→ **OBJECTIVE A**
Please reproduce the post on vendors and channel partners between "Consider the case" and "earlier this month.", inclusive.
→ **OBJECTIVE B**
List every word or phrase that the post on vendors and channel partners sets inside double quotation marks.
→ **OBJECTIVE C**
According to the post on vendors and channel partners, how many consultancies did Ektron say were certified in its latest platform?

-- START SELECTED EXCERPT --

Is your vendor becoming a fine young cannibal?

"Channel partners" are consulting or integration firms that implement or provide supplementary services to a software vendor's technology. They are ubiquitous across all the technologies we cover, and in fact tend to generate substantially more revenues than the vendors themselves. This makes vendors envious, and sometimes their baser instincts take over.

Consider the case of Web CMS Vendors Ektron and Sitecore, fierce competitors in the mid-market who both issued formal praise of their channel partners earlier this month.

Ektron announced a partner engineering group and touted one-hundred consultancies as certified in its latest platform. Sitecore praised its "growing network" and then cited some channel "MVPs."

The timing of those announcements was kind of ironic, since we had just heard from partners of both companies complaining about the vendors muscling in on some of their business. Ektron's lovey-dovey announcements followed on the heels of a release promoting the vendor's own consulting services -- so perhaps they were issued to mollify a restive channel?

There's a cycle in vendor-partner relationships, and I've seen it run full-circle many times in the last twelve years of analyzing content technologies. The cycle goes something like this:

  1. Vendor builds partner channel to increase sales -- while recognizing its incompetence at key collateral services (like graphic design and SEO in the Web CMS space, for example)

-- END SELECTED EXCERPT --
-- START DATA BLOCK --

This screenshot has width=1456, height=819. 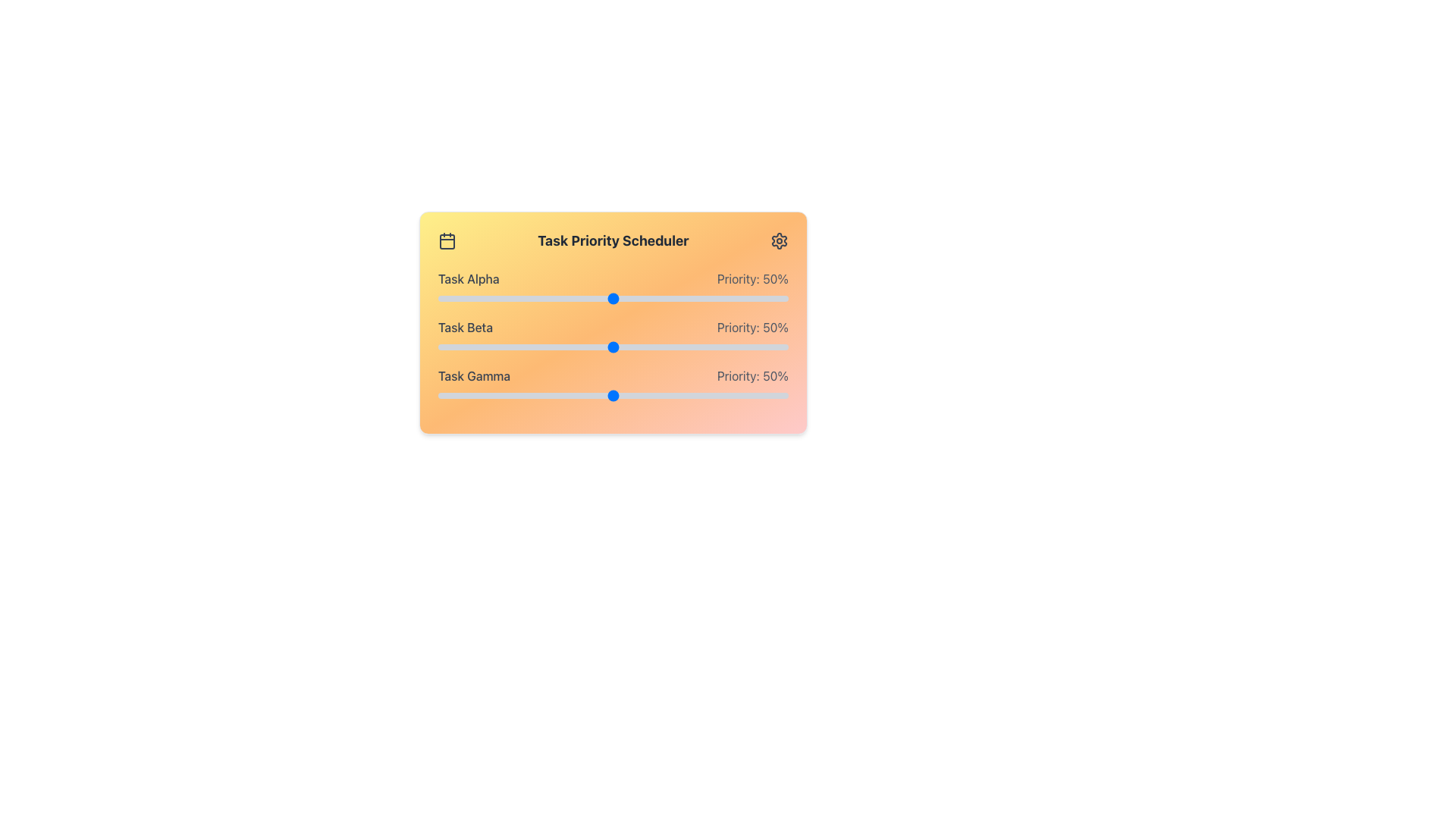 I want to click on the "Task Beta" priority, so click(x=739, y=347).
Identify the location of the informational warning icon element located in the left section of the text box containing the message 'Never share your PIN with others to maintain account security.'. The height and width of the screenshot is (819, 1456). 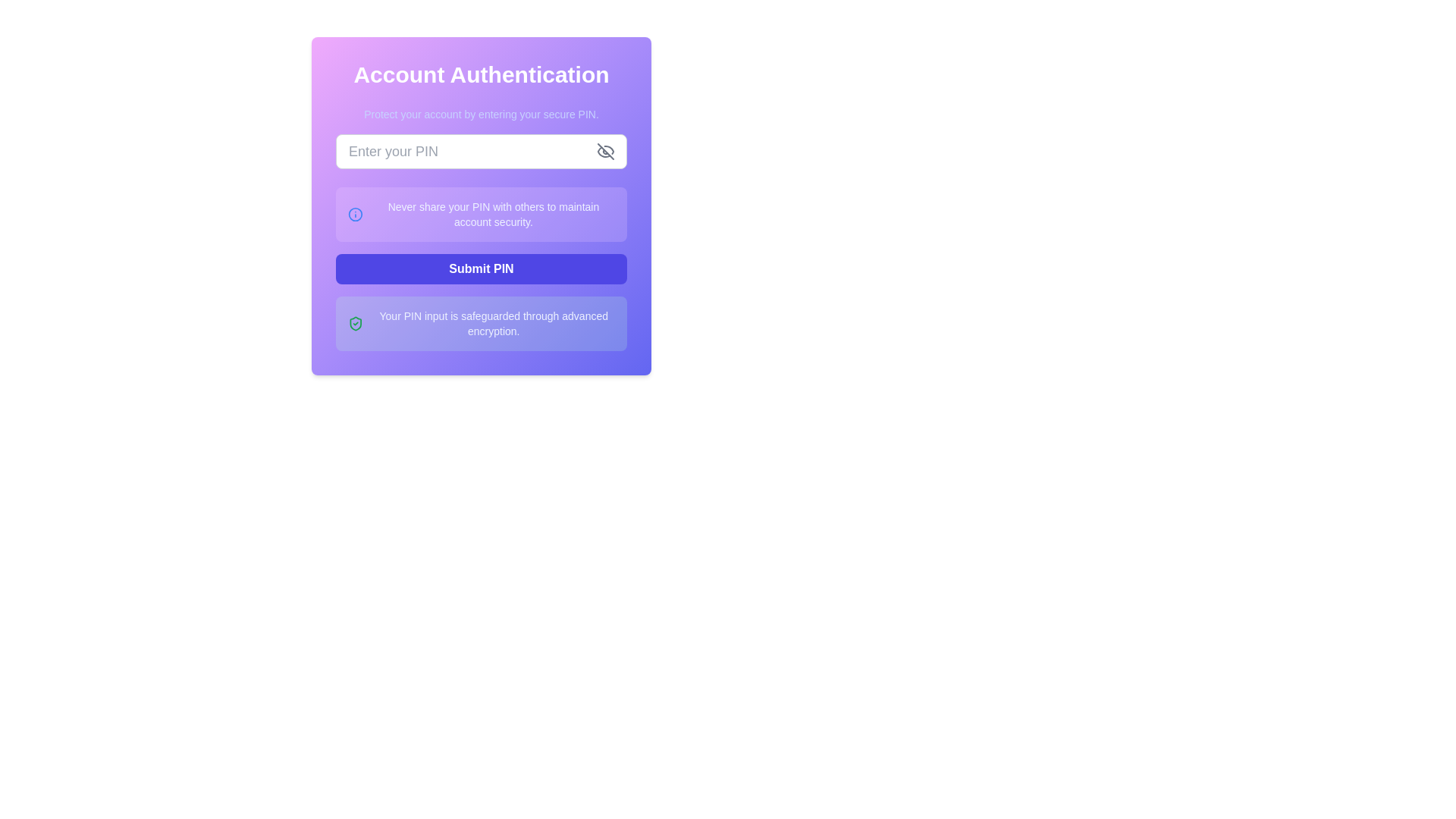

-- END DATA BLOCK --

→ **ANSWER A**
Consider the case of Web CMS Vendors Ektron and Sitecore, fierce competitors in the mid-market who both issued formal praise of their channel partners earlier this month.

→ **ANSWER B**
Channel partners
growing network
MVPs

→ **ANSWER C**
One hundred.